-------- SOURCE DATA --------
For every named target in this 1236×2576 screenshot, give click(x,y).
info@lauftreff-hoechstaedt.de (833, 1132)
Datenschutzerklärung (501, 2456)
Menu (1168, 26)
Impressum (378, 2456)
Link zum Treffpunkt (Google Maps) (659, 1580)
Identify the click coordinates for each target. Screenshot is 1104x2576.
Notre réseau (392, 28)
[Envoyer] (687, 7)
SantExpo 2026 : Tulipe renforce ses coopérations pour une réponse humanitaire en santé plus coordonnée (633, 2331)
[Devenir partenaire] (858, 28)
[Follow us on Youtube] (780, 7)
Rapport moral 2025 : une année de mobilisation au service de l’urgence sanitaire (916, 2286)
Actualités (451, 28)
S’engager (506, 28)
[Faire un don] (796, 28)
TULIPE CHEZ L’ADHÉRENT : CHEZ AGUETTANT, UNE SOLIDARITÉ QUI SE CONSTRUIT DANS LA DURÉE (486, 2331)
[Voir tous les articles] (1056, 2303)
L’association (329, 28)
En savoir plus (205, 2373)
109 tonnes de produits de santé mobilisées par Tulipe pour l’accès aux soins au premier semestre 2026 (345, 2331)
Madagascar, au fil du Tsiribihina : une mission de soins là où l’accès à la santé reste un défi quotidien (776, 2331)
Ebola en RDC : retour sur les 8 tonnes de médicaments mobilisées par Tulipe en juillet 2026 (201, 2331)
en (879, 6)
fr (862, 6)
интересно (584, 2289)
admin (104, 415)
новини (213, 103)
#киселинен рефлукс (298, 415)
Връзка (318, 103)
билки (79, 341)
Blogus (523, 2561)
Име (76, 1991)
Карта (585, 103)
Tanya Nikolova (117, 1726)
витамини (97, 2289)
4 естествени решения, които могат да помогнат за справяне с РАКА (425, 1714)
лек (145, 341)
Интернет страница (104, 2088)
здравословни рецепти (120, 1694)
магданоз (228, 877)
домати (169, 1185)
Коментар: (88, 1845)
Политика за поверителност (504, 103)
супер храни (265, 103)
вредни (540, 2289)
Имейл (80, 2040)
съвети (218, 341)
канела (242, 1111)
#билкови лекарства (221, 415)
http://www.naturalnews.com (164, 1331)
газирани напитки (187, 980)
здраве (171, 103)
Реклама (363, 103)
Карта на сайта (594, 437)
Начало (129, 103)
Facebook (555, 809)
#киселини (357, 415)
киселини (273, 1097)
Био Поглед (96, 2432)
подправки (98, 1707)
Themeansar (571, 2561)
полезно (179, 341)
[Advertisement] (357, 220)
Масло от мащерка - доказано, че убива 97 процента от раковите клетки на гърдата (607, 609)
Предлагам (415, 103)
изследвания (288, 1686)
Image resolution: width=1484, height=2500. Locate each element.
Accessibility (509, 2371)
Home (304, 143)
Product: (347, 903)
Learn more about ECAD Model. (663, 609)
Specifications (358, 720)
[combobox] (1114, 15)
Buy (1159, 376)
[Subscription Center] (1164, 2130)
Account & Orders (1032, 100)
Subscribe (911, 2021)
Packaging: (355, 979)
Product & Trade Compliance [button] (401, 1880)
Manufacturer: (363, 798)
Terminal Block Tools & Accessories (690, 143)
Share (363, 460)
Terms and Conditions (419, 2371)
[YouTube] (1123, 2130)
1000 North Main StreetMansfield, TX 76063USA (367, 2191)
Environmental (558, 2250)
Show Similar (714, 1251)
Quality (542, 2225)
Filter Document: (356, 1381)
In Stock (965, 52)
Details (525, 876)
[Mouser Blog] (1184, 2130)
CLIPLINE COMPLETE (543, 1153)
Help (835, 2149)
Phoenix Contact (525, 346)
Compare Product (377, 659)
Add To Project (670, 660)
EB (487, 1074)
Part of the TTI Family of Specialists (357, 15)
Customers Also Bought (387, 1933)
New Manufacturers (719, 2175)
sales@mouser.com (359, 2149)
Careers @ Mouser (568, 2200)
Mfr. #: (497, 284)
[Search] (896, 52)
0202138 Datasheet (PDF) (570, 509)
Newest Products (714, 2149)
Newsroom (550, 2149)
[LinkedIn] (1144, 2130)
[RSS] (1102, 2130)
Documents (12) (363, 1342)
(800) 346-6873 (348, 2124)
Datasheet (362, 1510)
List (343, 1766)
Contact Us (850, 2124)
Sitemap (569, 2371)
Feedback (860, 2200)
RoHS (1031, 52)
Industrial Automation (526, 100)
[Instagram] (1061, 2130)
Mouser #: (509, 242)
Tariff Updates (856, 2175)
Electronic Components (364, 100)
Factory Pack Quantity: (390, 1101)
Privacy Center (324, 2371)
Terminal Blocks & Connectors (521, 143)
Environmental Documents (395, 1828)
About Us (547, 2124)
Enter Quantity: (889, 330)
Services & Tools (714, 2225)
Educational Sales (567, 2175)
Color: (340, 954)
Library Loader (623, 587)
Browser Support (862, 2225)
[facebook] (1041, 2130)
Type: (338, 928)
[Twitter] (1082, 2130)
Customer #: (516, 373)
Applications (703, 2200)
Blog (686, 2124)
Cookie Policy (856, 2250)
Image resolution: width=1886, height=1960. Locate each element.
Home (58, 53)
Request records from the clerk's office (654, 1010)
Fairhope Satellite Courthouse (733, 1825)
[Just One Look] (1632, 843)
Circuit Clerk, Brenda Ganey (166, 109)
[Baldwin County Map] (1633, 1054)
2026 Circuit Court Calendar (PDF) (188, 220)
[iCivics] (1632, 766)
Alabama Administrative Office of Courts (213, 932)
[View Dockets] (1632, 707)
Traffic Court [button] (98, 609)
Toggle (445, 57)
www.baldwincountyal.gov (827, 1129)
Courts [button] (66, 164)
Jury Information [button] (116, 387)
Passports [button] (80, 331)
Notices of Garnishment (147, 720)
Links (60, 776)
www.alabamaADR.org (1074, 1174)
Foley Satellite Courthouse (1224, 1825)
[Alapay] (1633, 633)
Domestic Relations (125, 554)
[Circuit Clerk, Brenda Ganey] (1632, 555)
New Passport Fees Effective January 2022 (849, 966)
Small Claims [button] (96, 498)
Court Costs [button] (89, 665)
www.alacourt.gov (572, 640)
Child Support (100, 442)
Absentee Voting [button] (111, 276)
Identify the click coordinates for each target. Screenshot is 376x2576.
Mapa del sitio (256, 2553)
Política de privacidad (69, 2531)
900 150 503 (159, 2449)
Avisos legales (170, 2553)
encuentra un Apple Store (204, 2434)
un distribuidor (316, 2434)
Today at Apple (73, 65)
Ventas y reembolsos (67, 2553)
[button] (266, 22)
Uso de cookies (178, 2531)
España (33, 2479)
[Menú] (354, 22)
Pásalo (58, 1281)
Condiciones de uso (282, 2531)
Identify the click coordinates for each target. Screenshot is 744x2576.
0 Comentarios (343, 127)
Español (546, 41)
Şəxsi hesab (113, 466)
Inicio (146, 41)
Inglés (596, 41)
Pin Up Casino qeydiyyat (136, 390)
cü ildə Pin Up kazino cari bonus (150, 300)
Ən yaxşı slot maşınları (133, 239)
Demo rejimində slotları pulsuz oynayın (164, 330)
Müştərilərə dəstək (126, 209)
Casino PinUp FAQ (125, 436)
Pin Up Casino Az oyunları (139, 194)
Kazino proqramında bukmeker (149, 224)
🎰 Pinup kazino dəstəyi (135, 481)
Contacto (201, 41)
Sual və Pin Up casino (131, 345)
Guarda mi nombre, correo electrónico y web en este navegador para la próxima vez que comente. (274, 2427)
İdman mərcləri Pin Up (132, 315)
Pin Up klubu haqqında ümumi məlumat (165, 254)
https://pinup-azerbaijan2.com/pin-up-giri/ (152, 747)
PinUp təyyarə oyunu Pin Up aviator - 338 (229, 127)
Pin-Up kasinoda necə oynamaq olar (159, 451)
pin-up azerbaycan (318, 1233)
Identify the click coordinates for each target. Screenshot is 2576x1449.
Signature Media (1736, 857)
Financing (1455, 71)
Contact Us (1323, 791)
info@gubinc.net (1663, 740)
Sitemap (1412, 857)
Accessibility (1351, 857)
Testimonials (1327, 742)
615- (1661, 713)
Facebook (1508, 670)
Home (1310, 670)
--------
#### ACTIVITY:
List every line in the records above that contains the word "tonnes".

#### ANSWER BOX:
109 tonnes de produits de santé mobilisées par Tulipe pour l’accès aux soins au premier semestre 2026 (345, 2331)
Ebola en RDC : retour sur les 8 tonnes de médicaments mobilisées par Tulipe en juillet 2026 (201, 2331)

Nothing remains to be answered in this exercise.